UAV-based multi-sensor data fusion and machine learning algorithm for yield prediction in wheat

• Published in: Precision agriculture Vol. 24; no. 1; pp. 187 - 212
• Main Authors: Fei, Shuaipeng, Hassan, Muhammad Adeel, Xiao, Yonggui, Su, Xin, Chen, Zhen, Cheng, Qian, Duan, Fuyi, Chen, Riqiang, Ma, Yuntao
• Format: Journal Article
• Language: English
• Published: New York Springer US 01.02.2023; Springer Nature B.V
• Subjects: Accuracy; Agriculture; Algorithms; altitude; Artificial neural networks; Atmospheric Sciences; Biomedical and Life Sciences; Chemistry and Earth Sciences; Computer Science; Crop yield; Cultivars; Data integration; Decision trees; Grain; grain yield; Irrigation; Learning algorithms; Life Sciences; Low altitude; Machine learning; Multisensor fusion; Neural networks; phenotype; Phenotyping; Physics; Plant breeding; precision; prediction; Predictions; Remote Sensing/Photogrammetry; Root-mean-square errors; Sensors; Soil Science & Conservation; Statistics for Engineering; Support vector machines; Unmanned aerial vehicles; Wheat; yield forecasting; Data fusion; Unmanned aerial vehicle; Wheat; Machine learning; Phenotyping
• ISSN: 1385-2256; 1573-1618; 1573-1618
• DOI: 10.1007/s11119-022-09938-8

Early prediction of grain yield helps scientists to make better breeding decisions for wheat.
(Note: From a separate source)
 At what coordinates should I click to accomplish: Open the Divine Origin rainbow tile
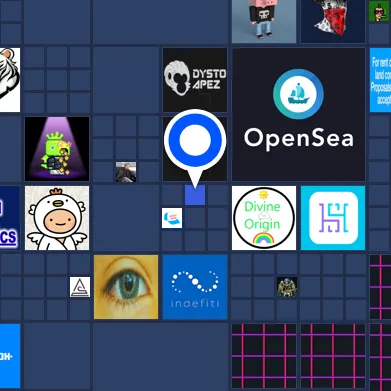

Use of machine learning (ML) methods for fusion of unmanned aerial vehicle (UAV)-based multi-sensor data can improve the prediction accuracy of crop yield. For this, five ML algorithms including Cubist, support vector machine (SVM), deep neural network (DNN), ridge regression (RR) and random forest (RF) were used for multi-sensor data fusion and ensemble learning for grain yield prediction in wheat. A set of thirty wheat cultivars and breeding lines were grown under three irrigation treatments i.e., light, moderate and high irrigation treatments to evaluate the yield prediction capabilities of a low-cost multi-sensor (RGB, multi-spectral and thermal infrared) UAV platform. Multi-sensor data fusion-based yield prediction showed higher accuracy compared to individual-sensor data in each ML model. The coefficient of determination ( R 2 ) values for Cubist, SVM, DNN and RR models regarding grain yield prediction were observed from 0.527 to 0.670. Moreover, the results of ensemble learning through integrating the above models illustrated further increase in accuracy. The predictions of ensemble learning showed high R 2 values up to 0.692, which was higher as compared to individual ML models across the multi-sensor data. Root mean square error (RMSE), residual prediction deviation (RPD) and ratio of prediction performance to inter-quartile range (RPIQ) were calculated to be 0.916 t ha −1 , 1.771 and 2.602, respectively. The results proved that low altitude UAV-based multi-sensor data can be used for early grain yield prediction using data fusion and an ensemble learning framework with high accuracy. This high-throughput phenotyping approach is valuable for improving the efficiency of selection in large breeding activities.